To extend and secure the perimeter of the sector of the city he now occupied, Caesar ordered his small force to barricade the streets around it and block off entrances to buildings along the demarcation line. The industrious men of the 6th Legion quickly built a battering ram, which was suspended on a frame on wheels, and using this, they battered down internal walls to create building materials for their barricades and to establish clear lines of fire.
So rapid had the Egyptian assault been the previous day that few residents of the part of Alexandria now occupied by the Romans had time to flee. Most had been trapped inside the cordoned-off area with Caesar’s men. Now the locals encouraged the Roman occupiers and offered them assistance. Residents and Romans alike were in the same proverbial boat. Completely surrounded within the city of Alexandria, for the time being the civilians would have to rely on what supplies they had stockpiled and hope for a rapid end to hostilities.

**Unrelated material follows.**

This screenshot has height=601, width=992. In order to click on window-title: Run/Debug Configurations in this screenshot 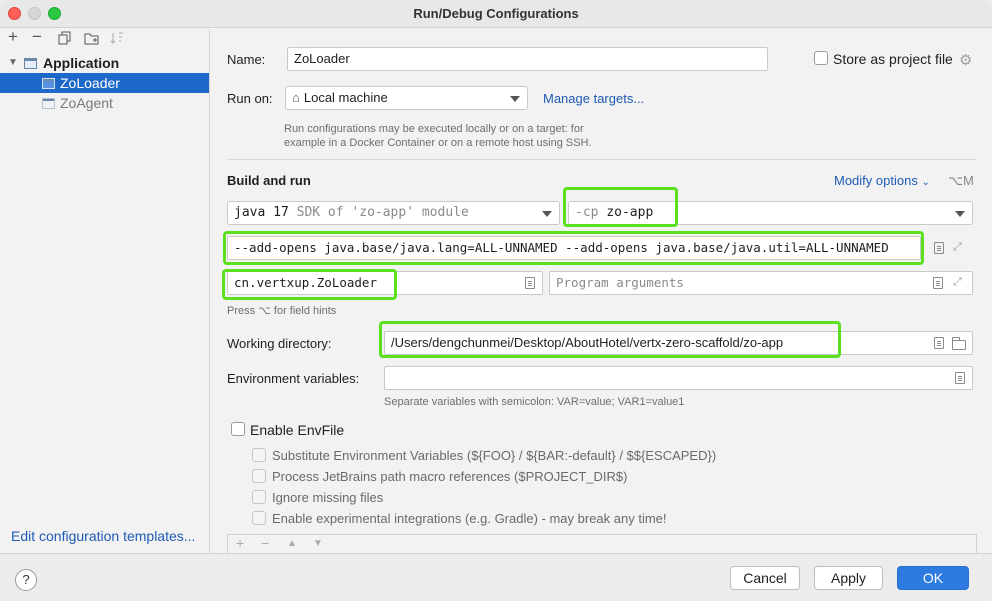, I will do `click(496, 14)`.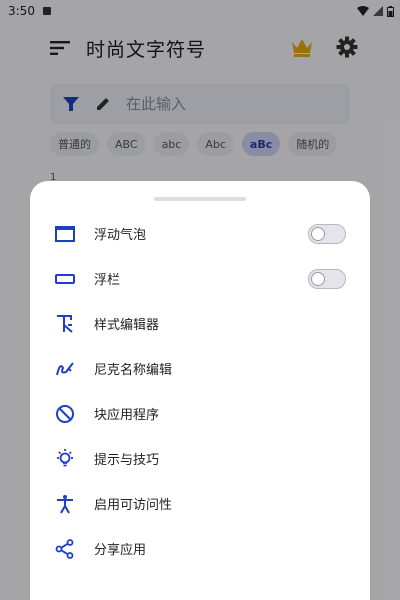  I want to click on signature-icon, so click(65, 369). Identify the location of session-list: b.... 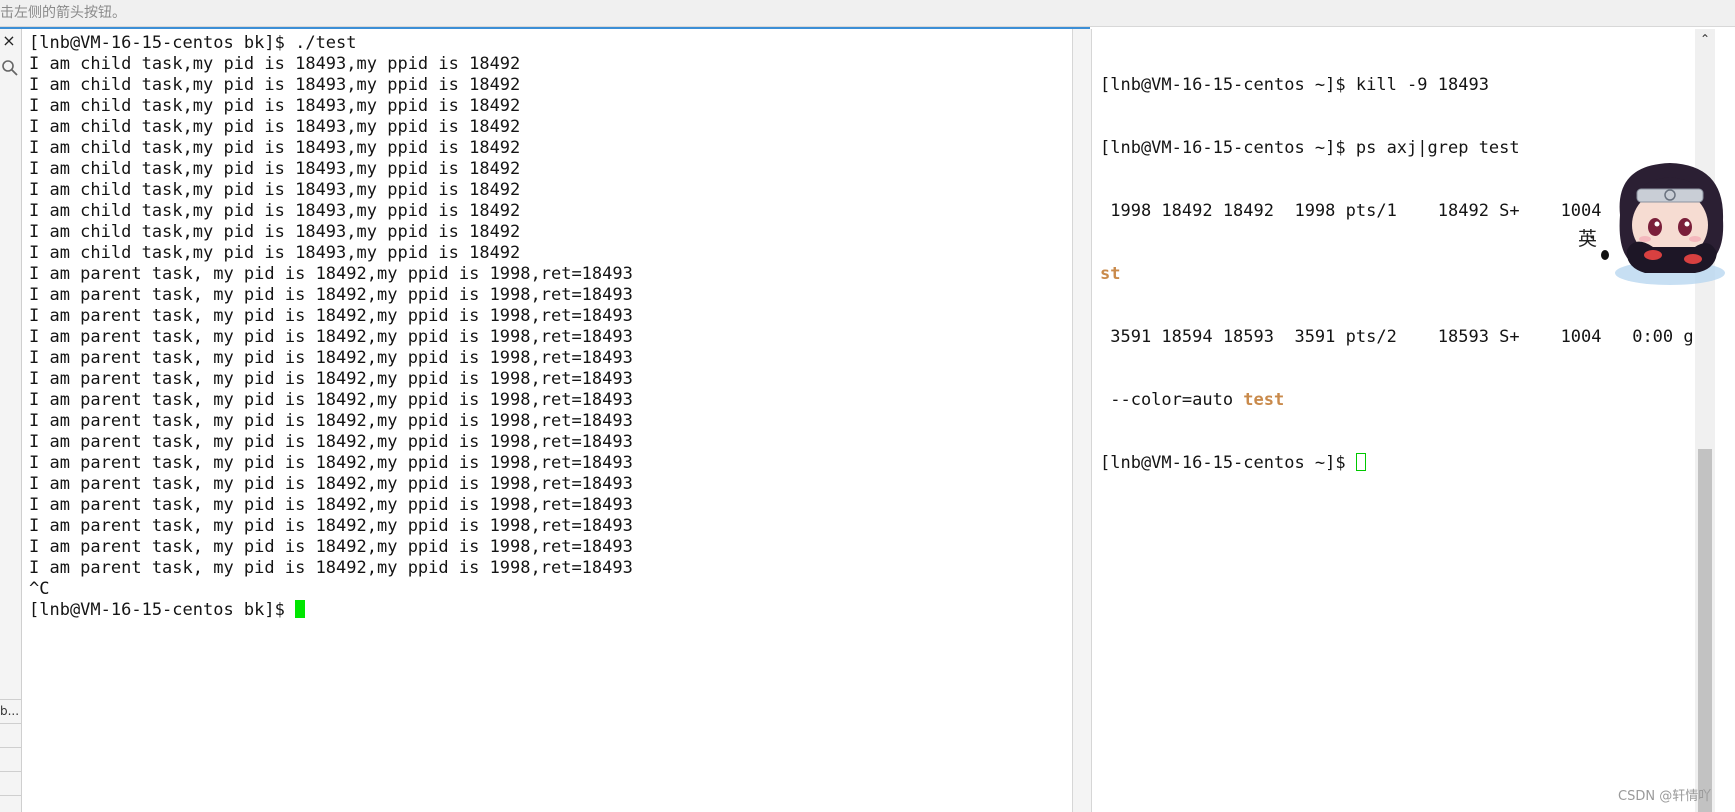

Many legionaries of Caesar’s small force would have assessed their situation with furrowed brows. They were now cut off from the outside world, surrounded, and outnumbered more than five to one, with enough provisions to last perhaps a few weeks. No relief could be expected to come to them overland—not in time to save them from starvation, anyway. Supplies and reinforcements could only reach them by sea. Even that was a tricky proposition. Sure, Caesar had burned more than 110 Egyptian warships, meaning that the Romans’ own relief ships should be able to reach Alexandria without being intercepted by the Egyptian navy, which had been virtually eliminated overnight. And yes, Caesar had his own cruisers at anchor in the Great Harbor, and a contingent of his soldiers held the Pharos lighthouse. But how were the supplies to be gotten to the trapped men once they reached Alexandria? Egyptian troops now occupied the buildings between the Roman sector and the harbor.
When supplies did arrive, as Caesar assured his men they would, Caesar’s troops would have to make a drive from their lines down the streets to the harbor, under fire from the rooftops, to link up with the men landing with the supplies, and then run the gauntlet all the way back, carrying the supplies.
The old hands of the 6th seem to have been reasonably pragmatic about their situation. But already there were rumblings of revolt among the ranks of the young Italians of the 28th Legion. Pessimists among them would have been spouting the old Roman proverb “Bad beginnings have bad endings” as they began to openly question the wisdom of trying to hold this corner of the Egyptian capital. They pointed out that they had ships in the harbor. Why couldn’t they simply break out from their current position, reach the ships, and sail away from this damnable place?